DATA UNDER STUDY Block Start

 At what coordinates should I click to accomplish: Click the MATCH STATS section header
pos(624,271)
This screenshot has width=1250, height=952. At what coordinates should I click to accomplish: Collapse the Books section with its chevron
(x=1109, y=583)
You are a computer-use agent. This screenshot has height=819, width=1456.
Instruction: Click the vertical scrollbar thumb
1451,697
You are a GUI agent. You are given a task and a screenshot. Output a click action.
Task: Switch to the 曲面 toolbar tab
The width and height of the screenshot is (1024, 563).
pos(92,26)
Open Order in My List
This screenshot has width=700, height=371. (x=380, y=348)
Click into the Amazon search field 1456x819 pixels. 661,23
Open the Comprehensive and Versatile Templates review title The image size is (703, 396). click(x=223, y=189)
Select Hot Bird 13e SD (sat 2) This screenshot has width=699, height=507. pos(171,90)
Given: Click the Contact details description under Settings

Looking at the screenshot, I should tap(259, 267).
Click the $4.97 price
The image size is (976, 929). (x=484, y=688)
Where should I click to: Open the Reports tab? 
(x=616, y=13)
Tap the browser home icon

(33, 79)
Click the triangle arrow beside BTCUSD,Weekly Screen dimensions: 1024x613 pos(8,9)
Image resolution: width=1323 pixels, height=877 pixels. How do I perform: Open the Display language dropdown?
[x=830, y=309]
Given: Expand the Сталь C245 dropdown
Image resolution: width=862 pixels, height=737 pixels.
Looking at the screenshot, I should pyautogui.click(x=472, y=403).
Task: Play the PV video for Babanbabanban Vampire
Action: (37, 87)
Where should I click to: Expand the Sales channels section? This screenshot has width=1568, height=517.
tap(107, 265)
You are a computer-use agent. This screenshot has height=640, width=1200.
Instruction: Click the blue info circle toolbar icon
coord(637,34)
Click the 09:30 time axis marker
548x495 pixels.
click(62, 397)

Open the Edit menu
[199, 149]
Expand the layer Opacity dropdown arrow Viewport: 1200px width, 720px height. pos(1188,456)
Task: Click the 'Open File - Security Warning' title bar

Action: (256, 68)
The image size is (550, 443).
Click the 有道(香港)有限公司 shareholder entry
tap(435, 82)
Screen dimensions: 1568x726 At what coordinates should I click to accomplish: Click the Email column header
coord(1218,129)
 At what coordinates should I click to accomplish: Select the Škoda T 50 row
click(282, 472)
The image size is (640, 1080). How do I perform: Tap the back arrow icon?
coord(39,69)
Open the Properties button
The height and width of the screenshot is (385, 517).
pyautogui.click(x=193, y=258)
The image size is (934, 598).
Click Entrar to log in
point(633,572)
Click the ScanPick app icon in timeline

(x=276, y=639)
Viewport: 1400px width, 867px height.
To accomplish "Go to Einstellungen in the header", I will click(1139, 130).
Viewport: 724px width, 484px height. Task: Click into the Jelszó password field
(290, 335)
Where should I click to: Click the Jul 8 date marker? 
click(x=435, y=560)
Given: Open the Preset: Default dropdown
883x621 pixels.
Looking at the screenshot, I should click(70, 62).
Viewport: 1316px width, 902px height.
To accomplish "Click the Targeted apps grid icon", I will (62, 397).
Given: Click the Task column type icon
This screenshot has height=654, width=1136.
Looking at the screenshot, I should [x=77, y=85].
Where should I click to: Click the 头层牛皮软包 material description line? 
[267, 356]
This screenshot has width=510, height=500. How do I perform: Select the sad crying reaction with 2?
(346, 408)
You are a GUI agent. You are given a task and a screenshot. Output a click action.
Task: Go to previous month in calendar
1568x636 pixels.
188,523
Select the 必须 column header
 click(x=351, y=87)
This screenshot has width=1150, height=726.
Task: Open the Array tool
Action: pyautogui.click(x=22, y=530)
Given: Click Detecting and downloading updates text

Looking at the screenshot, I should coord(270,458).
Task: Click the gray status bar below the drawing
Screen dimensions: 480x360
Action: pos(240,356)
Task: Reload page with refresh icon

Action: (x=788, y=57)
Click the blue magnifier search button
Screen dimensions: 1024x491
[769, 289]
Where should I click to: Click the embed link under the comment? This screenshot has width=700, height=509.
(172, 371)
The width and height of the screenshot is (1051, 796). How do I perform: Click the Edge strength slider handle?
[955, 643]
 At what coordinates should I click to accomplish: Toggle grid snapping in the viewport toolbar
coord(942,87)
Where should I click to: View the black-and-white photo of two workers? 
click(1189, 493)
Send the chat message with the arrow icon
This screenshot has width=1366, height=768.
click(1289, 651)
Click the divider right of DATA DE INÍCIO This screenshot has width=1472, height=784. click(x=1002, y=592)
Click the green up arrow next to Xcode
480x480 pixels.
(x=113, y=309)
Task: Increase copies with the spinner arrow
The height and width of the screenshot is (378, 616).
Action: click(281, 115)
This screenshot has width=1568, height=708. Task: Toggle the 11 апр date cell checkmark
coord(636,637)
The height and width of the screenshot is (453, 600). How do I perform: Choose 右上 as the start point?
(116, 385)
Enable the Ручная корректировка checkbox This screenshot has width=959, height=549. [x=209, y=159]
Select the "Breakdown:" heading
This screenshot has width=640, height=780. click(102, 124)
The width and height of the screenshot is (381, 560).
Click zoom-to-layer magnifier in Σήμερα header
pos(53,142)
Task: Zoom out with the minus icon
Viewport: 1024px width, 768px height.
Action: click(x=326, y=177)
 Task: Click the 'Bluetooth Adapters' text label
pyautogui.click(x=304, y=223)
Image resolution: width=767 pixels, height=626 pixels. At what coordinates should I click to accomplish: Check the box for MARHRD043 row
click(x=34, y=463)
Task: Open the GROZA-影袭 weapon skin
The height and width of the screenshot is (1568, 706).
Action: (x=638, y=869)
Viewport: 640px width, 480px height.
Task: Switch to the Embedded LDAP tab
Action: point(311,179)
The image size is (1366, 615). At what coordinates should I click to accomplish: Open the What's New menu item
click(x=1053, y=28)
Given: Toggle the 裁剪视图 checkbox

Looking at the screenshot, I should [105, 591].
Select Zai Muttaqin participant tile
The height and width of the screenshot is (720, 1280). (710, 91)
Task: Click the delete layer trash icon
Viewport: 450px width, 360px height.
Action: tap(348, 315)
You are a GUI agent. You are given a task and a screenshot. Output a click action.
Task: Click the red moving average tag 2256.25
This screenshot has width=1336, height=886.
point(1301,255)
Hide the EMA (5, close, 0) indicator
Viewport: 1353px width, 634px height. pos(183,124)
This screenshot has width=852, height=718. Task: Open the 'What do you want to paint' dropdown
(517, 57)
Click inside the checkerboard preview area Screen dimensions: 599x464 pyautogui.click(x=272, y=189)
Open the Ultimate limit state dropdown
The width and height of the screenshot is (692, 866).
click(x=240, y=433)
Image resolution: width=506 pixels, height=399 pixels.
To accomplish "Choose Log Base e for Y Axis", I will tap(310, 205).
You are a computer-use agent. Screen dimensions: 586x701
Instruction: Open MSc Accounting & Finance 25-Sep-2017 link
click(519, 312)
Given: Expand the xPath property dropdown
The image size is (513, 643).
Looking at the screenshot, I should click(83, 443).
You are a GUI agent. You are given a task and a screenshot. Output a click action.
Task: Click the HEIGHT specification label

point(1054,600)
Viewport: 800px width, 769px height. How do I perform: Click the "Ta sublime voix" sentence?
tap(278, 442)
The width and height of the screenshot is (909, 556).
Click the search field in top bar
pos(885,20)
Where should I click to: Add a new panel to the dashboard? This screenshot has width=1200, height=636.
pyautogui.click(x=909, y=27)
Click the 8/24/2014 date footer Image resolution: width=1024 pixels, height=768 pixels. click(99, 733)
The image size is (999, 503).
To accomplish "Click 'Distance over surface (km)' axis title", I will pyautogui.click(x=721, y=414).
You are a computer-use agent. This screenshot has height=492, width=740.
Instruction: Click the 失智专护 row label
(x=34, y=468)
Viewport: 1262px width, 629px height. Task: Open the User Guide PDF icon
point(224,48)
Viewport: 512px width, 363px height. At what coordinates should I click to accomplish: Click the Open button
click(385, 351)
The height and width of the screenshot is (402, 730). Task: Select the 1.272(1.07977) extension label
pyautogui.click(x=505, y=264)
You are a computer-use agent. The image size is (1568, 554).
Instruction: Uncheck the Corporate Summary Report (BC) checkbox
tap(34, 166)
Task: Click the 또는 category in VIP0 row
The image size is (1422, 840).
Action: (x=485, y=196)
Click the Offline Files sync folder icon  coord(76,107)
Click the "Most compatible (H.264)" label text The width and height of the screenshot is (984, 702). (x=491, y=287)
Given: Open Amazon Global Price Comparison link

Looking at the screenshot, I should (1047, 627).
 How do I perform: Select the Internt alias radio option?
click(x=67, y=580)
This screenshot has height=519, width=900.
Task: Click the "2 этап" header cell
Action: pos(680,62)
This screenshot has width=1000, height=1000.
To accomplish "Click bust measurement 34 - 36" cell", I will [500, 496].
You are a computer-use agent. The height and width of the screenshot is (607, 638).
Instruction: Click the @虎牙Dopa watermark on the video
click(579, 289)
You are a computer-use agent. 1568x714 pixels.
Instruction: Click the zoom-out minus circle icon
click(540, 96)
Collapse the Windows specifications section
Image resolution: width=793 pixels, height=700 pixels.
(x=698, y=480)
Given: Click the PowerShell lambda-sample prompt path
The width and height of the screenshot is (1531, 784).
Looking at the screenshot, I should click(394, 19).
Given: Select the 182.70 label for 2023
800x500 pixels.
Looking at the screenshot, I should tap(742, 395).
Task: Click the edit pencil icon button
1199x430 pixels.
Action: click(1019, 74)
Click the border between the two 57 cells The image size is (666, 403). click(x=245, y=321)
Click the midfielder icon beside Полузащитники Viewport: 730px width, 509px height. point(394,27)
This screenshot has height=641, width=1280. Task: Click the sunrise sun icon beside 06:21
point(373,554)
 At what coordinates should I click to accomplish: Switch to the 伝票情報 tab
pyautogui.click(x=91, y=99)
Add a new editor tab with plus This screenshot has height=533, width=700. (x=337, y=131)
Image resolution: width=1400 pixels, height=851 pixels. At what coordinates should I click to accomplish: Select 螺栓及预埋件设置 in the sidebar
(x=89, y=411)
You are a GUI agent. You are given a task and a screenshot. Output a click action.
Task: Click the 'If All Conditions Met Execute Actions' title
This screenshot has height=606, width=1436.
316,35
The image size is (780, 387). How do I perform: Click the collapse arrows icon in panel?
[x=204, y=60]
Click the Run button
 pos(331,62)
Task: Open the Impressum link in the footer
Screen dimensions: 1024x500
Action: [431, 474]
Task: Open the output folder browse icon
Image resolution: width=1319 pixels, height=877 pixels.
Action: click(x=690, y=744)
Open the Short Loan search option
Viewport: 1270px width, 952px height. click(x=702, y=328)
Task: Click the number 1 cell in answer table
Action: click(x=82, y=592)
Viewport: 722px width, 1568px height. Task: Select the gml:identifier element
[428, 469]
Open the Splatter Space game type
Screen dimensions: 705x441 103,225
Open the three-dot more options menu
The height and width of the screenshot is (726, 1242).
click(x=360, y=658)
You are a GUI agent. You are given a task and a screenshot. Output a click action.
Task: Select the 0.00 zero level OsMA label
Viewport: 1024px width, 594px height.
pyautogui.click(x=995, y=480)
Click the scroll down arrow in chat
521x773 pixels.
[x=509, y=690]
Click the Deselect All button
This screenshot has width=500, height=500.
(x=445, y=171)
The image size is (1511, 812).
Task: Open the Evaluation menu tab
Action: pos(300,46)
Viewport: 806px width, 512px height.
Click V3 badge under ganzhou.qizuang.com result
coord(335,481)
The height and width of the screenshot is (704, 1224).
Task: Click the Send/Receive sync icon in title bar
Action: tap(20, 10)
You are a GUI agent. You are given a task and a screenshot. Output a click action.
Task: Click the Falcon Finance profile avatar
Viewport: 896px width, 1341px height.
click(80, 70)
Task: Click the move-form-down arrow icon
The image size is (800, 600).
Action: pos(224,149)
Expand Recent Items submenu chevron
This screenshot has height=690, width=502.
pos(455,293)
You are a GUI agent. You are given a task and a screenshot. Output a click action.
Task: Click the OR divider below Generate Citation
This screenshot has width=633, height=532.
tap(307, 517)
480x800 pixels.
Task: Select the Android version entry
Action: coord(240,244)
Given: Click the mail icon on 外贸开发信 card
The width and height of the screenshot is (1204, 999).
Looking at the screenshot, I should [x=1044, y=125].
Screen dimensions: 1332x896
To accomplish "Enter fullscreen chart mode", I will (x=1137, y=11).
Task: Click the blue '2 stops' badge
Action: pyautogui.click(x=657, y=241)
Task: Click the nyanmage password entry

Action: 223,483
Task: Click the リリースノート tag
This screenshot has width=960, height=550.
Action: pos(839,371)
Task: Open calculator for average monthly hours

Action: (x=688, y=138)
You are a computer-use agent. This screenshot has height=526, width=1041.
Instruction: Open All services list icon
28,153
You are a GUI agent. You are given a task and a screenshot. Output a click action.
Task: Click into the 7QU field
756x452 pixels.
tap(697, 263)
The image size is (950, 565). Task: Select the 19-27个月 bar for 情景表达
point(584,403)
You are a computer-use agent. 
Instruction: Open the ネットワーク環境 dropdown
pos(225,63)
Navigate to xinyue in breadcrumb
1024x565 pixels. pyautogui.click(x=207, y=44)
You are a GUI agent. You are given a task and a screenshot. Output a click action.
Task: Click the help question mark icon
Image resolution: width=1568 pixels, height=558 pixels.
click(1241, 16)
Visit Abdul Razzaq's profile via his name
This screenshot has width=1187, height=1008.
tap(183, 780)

DATA UNDER STUDY Block End

REQUIREMENT. Could you repeat exactly the lines in the listing above from the one with "The image size is (950, 565)." down to the one with "Task: Click the help question mark icon"? Include both of those lines.

TASK RESULT.
The image size is (950, 565). Task: Select the 19-27个月 bar for 情景表达
point(584,403)
You are a computer-use agent. 
Instruction: Open the ネットワーク環境 dropdown
pos(225,63)
Navigate to xinyue in breadcrumb
1024x565 pixels. pyautogui.click(x=207, y=44)
You are a GUI agent. You are given a task and a screenshot. Output a click action.
Task: Click the help question mark icon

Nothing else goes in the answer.